Suzlon Energy, a prominent player in the renewable energy sector, has announced plans for a strategic restructuring aimed at enhancing operational efficiency and optimizing resources. The company’s board has approved the merger of Suzlon Global Services, a wholly-owned subsidiary, with itself, alongside the transfer of its project business through a slump sale to one or more wholly-owned subsidiaries.
Additionally, Suzlon will undertake a capital reorganization exercise through a Scheme of Arrangement, involving the reclassification and transfer of general reserves to the retained earnings of the company. This restructuring initiative also includes the merger of Suzlon Energy Mauritius, another wholly-owned subsidiary, with Suzlon Energy.
According to the company, these measures aim to strengthen Suzlon’s stand-alone balance sheet by consolidating major business segments within the listed entity. The strategic realignment is geared towards optimizing financial resources, enabling effective reinvestment in areas promising better returns.

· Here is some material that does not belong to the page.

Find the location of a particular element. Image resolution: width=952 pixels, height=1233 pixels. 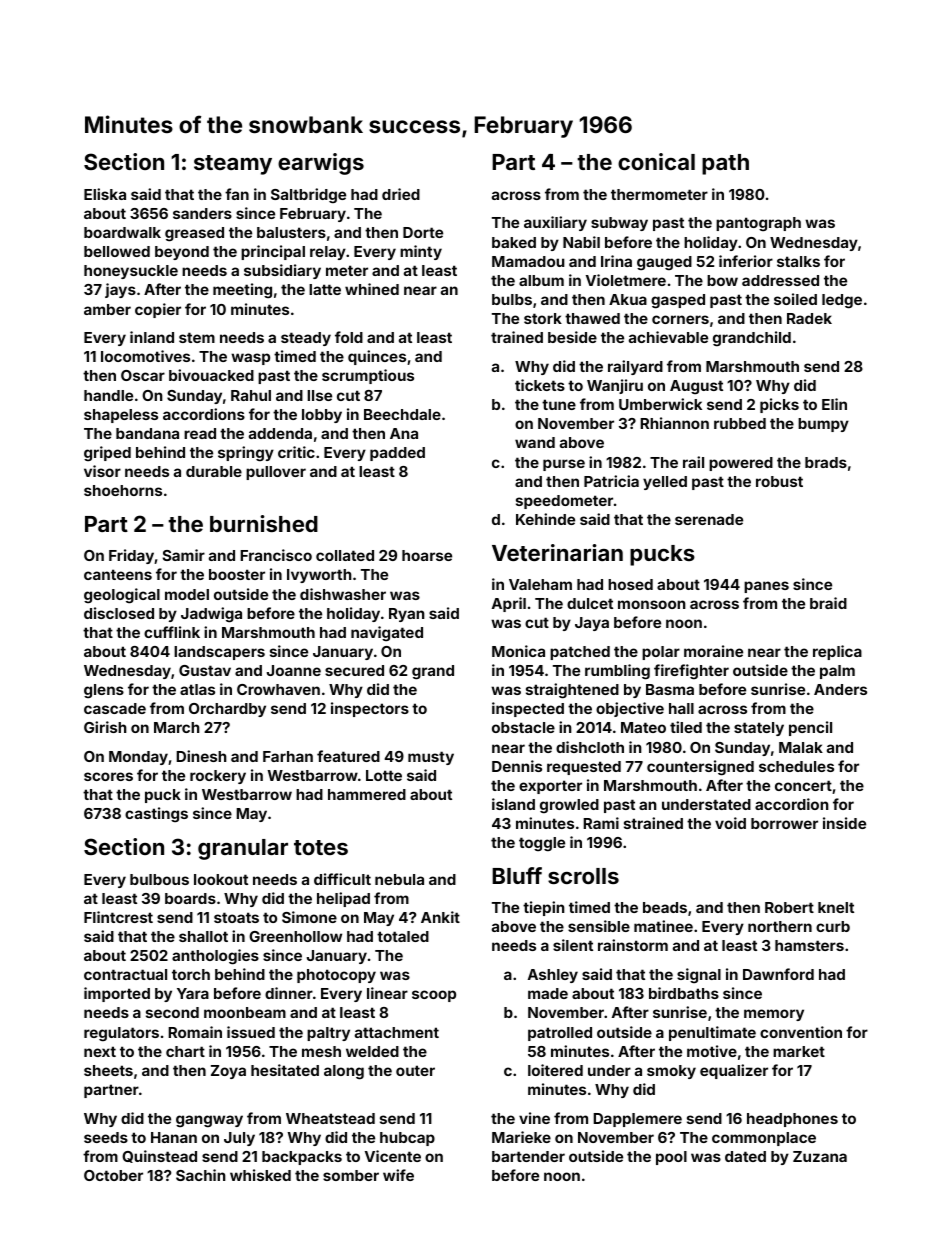

path is located at coordinates (725, 164).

The merger facilitates seamless integration of wind turbine generator (WTG) and operation and maintenance service (OMS) contracts under a single entity, eliminating inter-company balances and enhancing Suzlon Energy’s net worth at a standalone level.
Furthermore, Suzlon plans to manage project execution business and land activities through separate legal entities to improve control and operational efficiency.
The merger with Suzlon Energy Mauritius is expected to streamline the company’s overseas holding structure, enhancing transparency and reducing reporting/compliance requirements and associated costs.
Commenting on the restructuring, Suzlon emphasized its commitment to strategic financial management and operational excellence, aiming to position itself for sustained growth and value creation in the renewable energy sector. The proposed restructuring is subject to regulatory approvals and other customary closing conditions.